- _Selected text_:
______________________________
As the morning advances, more and more retired people pour into the cramped office of the Social Insurance Agency (SIA) in Machida, on the western outskirts of Tokyo, furiously demanding answers. But the beleaguered civil servants behind desks who are collectively responsible for what is perhaps Japan’s biggest administrative meltdown since the Second World War have none.
Up and down the country this foul-tempered, predominantly grey-haired scene is being repeated in SIA offices, spelling potentially fatal political trouble for Japan’s unpopular Prime Minister, Shinzo Abe. Through what appears to be a combination of decades of sloppy bookkeeping and grand-scale bureaucratic incompetence, the details of 50 million Japanese pension files have gone missing. The upshot is that on the eve of the mass retirement of the baby-boomers – Japan’s largest-ever generation – the coffers are full but about 20 million people cannot legally be linked with the money that they have toiled their whole lives to receive.
In what is widely considered to be a watershed moment for Japan, the scandal has shaken the public’s cherished belief in the competence of its bureaucracy. The unravelling of that confidence, government insiders believe, could lead to an era of exceptional instability for Japanese society.
It was only ten years ago that Japan gave people a single fixed national insurance number to carry through their lives and linked all their pensions to it. Previously, any changes of name, company, job type or even location might have led to a new, differently indexed, pension file being opened.
With records missing, details wrongly entered into the system and several incompatible systems to combine, those employed before 1997 now face a hugely complicated bureaucratic paper chase to claim what is rightfully theirs.
Despite having its origins long before he took power, Mr Abe is in line to take the blame. Support for the Prime Minister has fallen to 28 per cent, the lowest level since he took charge last September, according to one poll.
______________________________
- _Data shown_:
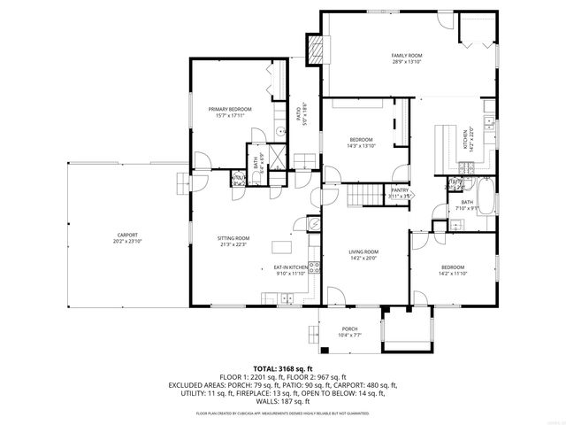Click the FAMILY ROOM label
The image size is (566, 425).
coord(408,56)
______________________________
- _Your goal_: Retype the part of the pension scandal text that opens with the words containing "With records missing, details" and closes with "is rightfully theirs.". You won't need the lines above.

- _Answer for this exercise_:
With records missing, details wrongly entered into the system and several incompatible systems to combine, those employed before 1997 now face a hugely complicated bureaucratic paper chase to claim what is rightfully theirs.